En el llamado Período Tardío (aproximadamente 850-1480 después de Cristo), vivían en estos valles los llamados diaguitas, pertenecientes a la cultura Santa María: cultivaban la tierra utilizando sistemas de riego, tenían alfarería -la mejor muestra son las famosas urnas funerarias pintadas con motivos geométricos, zoomorfos y antropomorfos-, habitaban en casas de piedra agrupadas en aldeas, trabajaban los metales y tejían la lana de sus guanacos y vicuñas. A la llegada de los españoles (expedición de Diego de Almagro en camino para Chile en 1535) eran tributarios del imperio Incaico y habían recibido su influencia cultural y lingüística, sin dejar por eso su idioma y sus costumbres.

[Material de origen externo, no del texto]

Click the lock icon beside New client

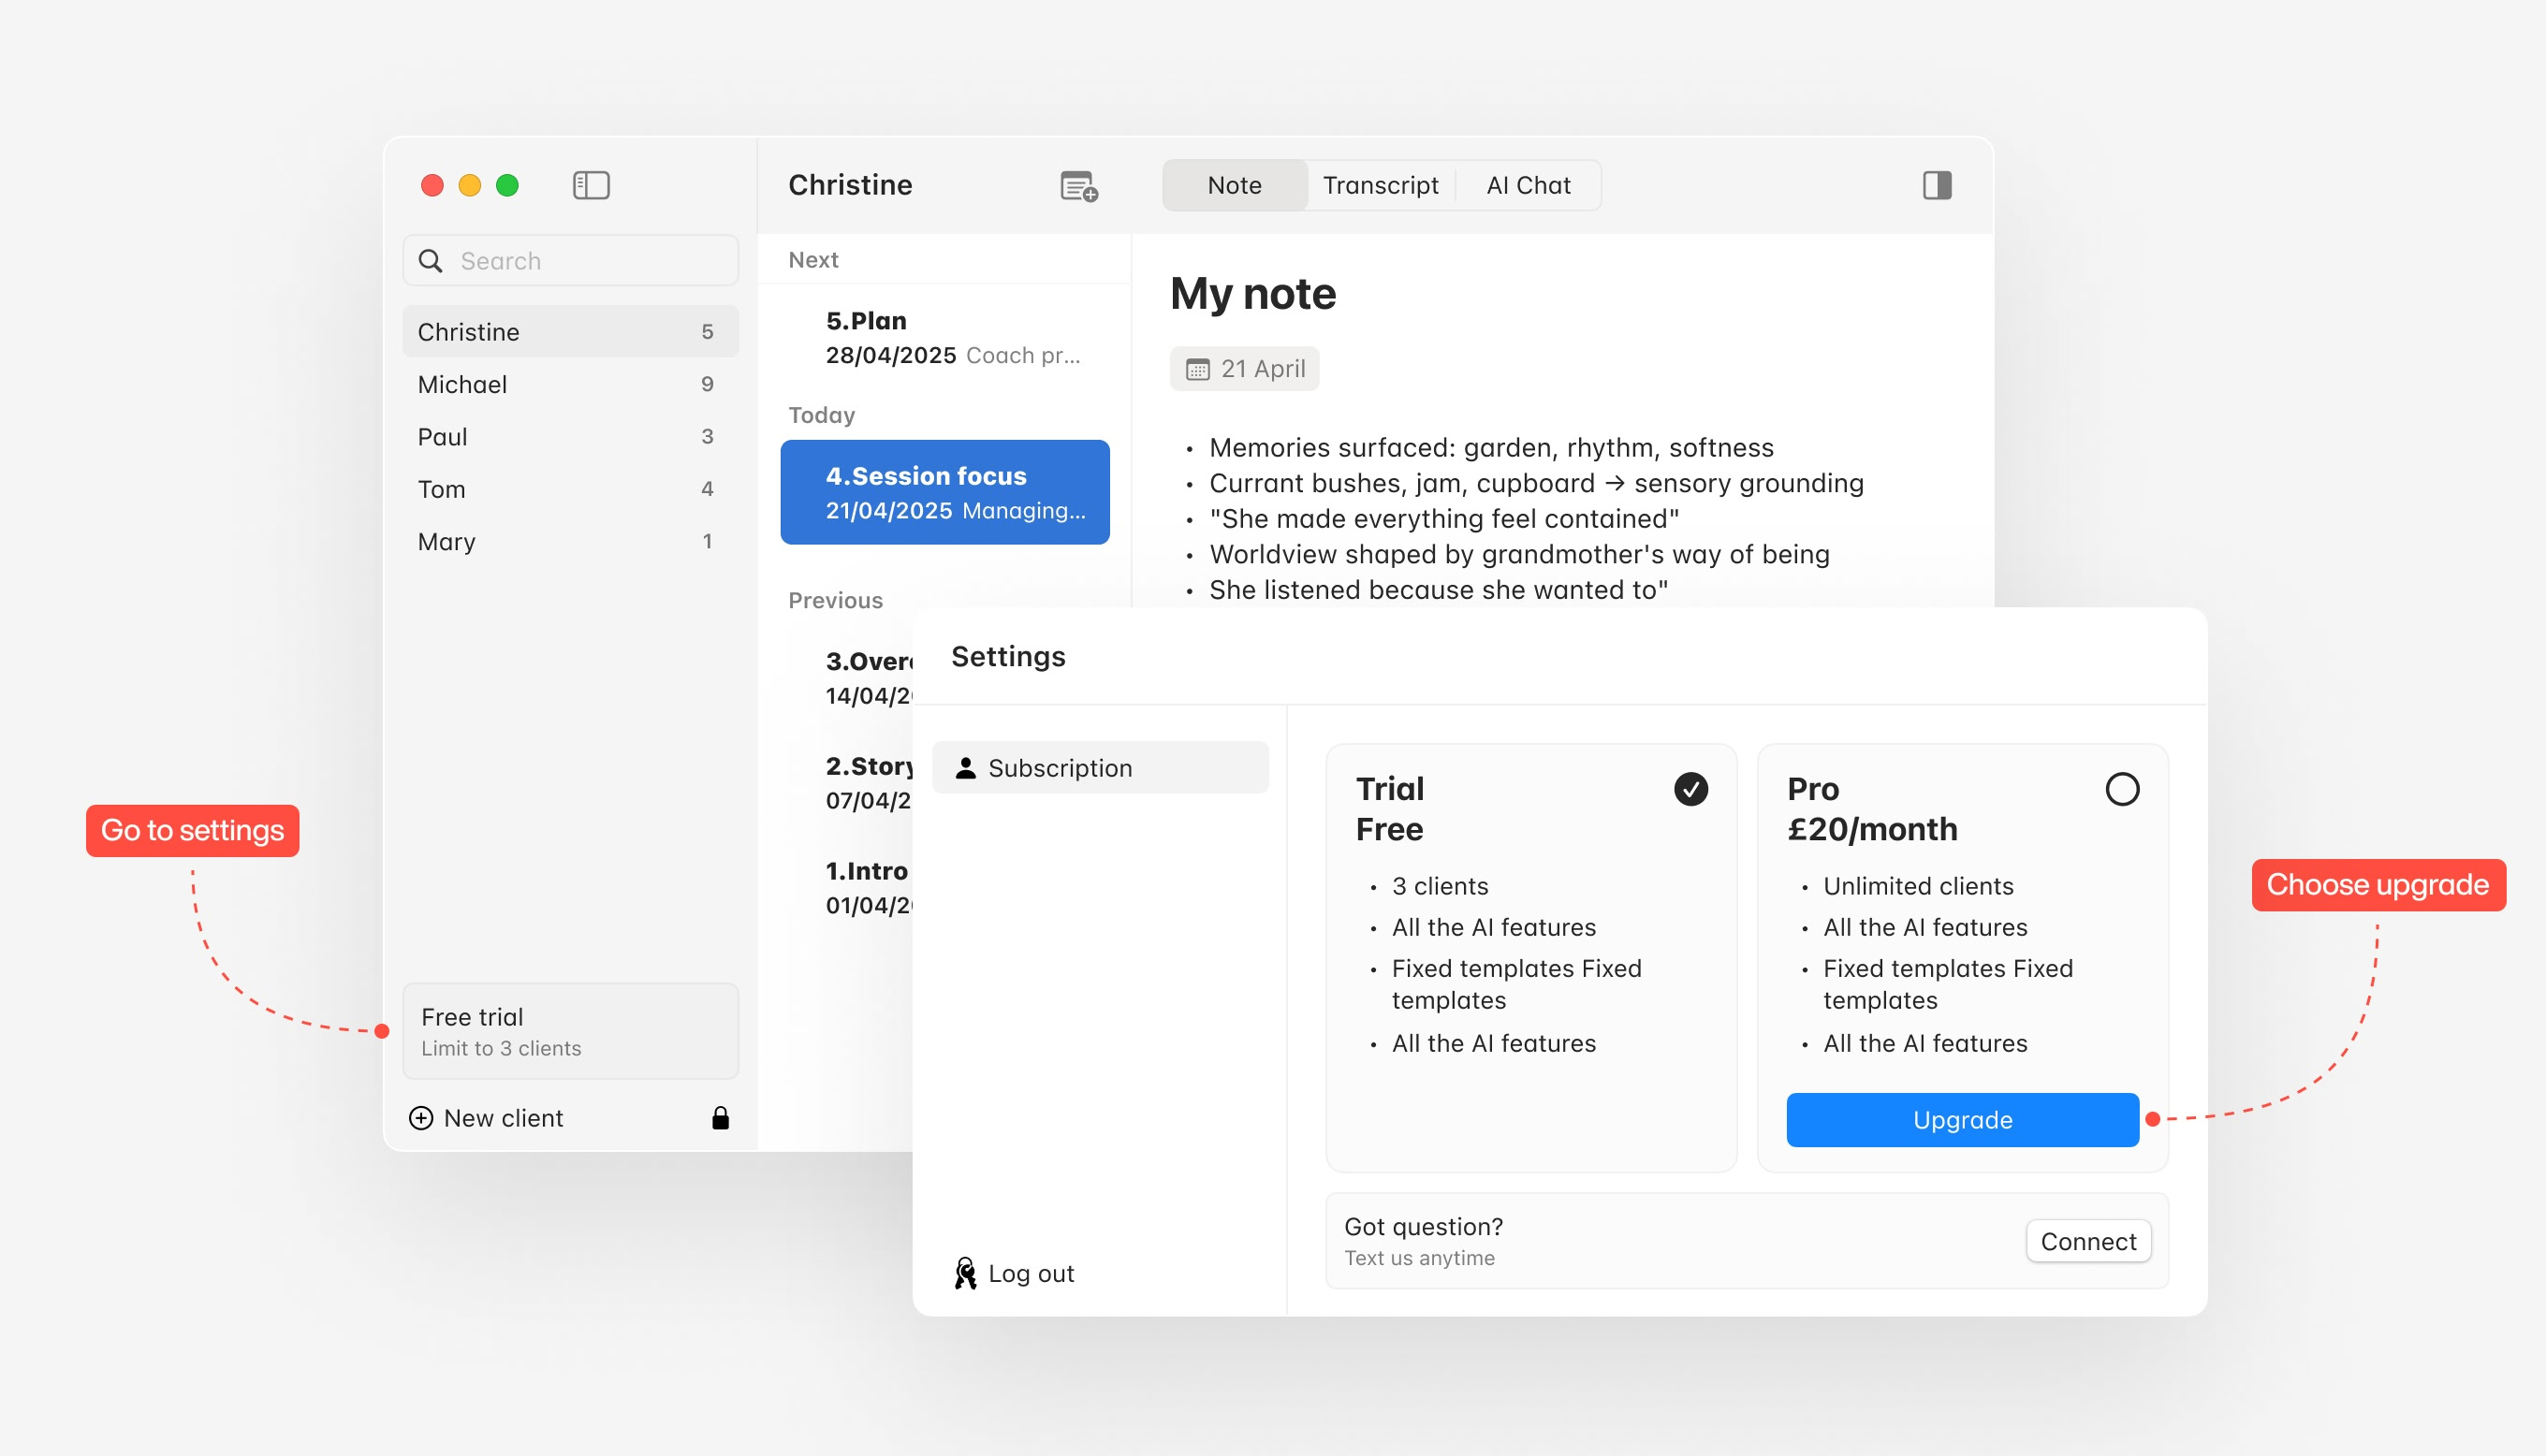[720, 1118]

Se supone que en Molinos -o muy cerca, en el sitio arqueológico de La Paya- estaba el pueblo indígena de Chicoana. Fue allí donde, en 1543, la expedición exploradora dirigida por Diego de Rojas decidió internarse hacia la región del Tucumán, en lugar de seguir para Chile, al ver "unas gallinas de Castilla" que según los nativos, venían desde el Este. Los valles eran la ruta obligada de todas las expediciones, pues por allí pasaba uno de los llamados "Camino del Inca", que venía a través de la puna jujeña por el lado de Casabindo.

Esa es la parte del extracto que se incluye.